Grief of a Mother
I spend a lot of time mothering. I realize most mothers do.
We dedicate ourselves and give not only our time and money to our children but
also a large part of our souls are enveloped into their beings. When they hurt,
we hurt. When they succeed, the pride can almost feel like it hurts. As mothers
the emotional energy expended on our children can feel overwhelming yet so
inexplicably satisfying. The paradox is strange and everyone knows it. A
mother’s love is rightfully glorified and celebrated.
This year will mark the 6th year I will celebrate
Mother’s Day without my own mother. A necessary boundary has caused the
estrangement and my mother’s unresolved issues have perpetuated the
falling-out. As it currently stands, I have lost my mother. She is not dead.
Our relationship is not dead. Yet by the looks of it there needed to be a
funeral.
I know grief relatively well yet this grief feels different.
It is perpetual as there has been no closure. The unknown lurks with the
fateful phone call poised to happen at any given time. Will she call before the
coroner?
Then there is the confusion and shame. Why does my own
mother not want to work on the relationship and move toward healing? How could
she not want to see her grandchildren? All of it strikes me as strange and
painful. I have no answers for these questions only suppositions.
The hardest task is realizing my mother was never the mother
in my idealization. The loss didn’t start 6 year ago. Her issues have been in
place since I was conceived and all of my hoping and pretending could not make
her into something she is not. This realization has forced me into some serious
self-reflection. Do I even want to rekindle this relationship with my mother
with the knowledge that she will still be herself? Is a mother worth having if
she is not the mother I need? Again, I am not sure of the answers to these
questions.
I have spent the last year attempting to mother myself
through self-care and kindness. Drawing on my own ability to mother and utilizing
my left over energy into something I can feel as a palpable motherly presence.

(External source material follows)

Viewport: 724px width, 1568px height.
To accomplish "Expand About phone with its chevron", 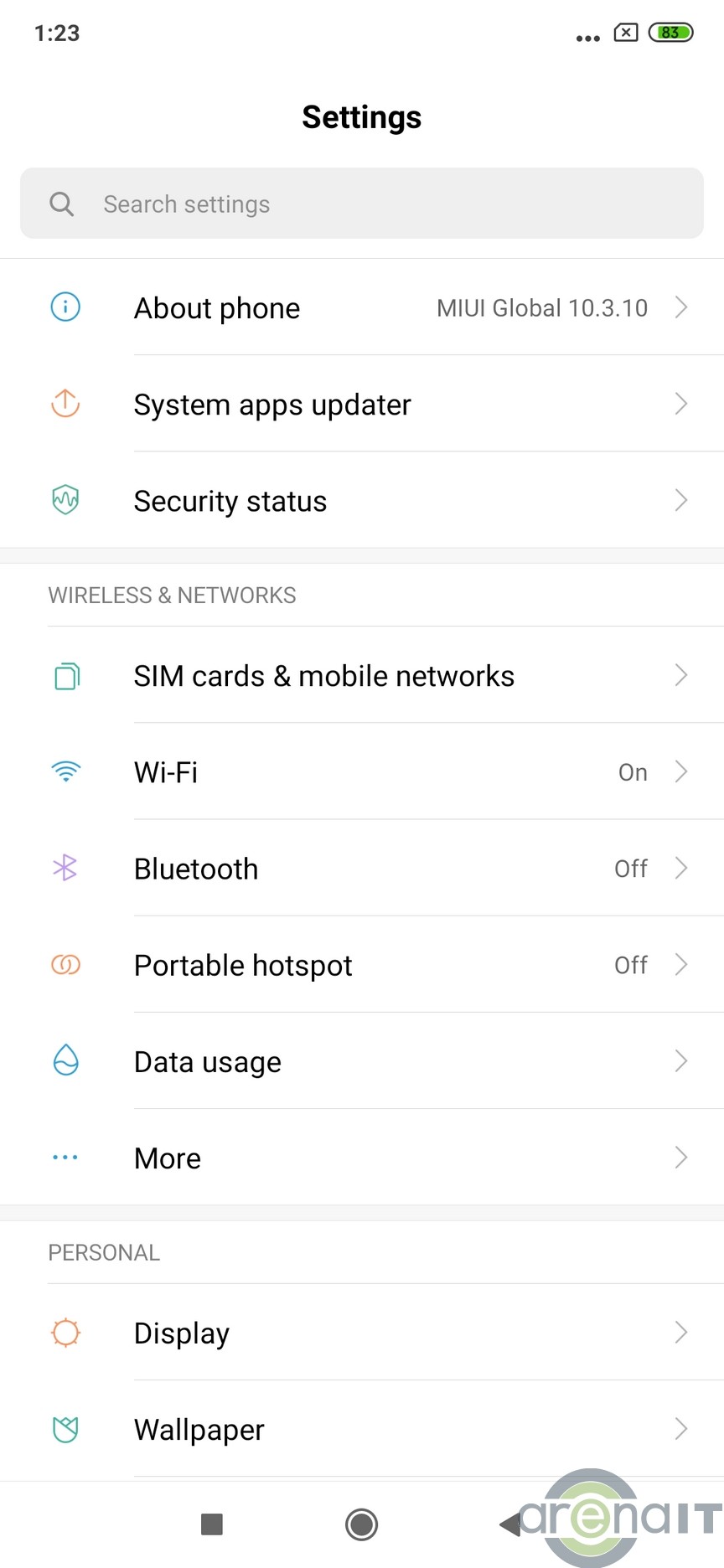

This has helped some but it is not the same. There continues to be a sense of
uncompleted loss and in a way it has turned into the new normal.
For Mother’s Day this year, I will celebrate my mother
in-law, my friends and myself as mothers. I will celebrate my children for
making me a mother and I will give a node to Mother Mary for being the mother
of everything. And within the celebration there will be a sense of sadness for
all the other mothers who grieve this Mother’s Day.